- To do -
Pull out from the material below all lines with "height".

- Task input -
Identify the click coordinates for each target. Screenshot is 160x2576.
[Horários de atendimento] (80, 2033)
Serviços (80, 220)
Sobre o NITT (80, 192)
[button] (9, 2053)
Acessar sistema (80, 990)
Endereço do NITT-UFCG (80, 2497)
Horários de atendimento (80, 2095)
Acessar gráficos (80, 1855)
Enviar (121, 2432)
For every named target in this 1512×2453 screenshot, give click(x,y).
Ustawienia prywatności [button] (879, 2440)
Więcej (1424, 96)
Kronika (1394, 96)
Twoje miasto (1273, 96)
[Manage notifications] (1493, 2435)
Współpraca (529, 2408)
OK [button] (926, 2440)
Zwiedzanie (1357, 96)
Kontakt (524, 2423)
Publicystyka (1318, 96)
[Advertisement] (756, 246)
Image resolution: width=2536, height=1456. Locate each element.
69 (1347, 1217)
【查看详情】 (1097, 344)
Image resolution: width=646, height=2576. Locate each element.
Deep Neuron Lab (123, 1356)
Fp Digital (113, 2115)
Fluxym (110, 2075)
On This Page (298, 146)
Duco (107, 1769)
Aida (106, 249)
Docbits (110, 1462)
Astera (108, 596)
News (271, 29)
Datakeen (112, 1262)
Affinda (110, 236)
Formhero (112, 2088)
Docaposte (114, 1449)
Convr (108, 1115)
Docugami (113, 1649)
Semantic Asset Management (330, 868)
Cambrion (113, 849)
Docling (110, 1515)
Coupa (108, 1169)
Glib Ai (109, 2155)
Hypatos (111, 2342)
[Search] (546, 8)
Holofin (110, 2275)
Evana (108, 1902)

- Task result -
Image resolution: width=2536, height=1456. Locate each element.
Image resolution: width=646, height=2576. Locate each element.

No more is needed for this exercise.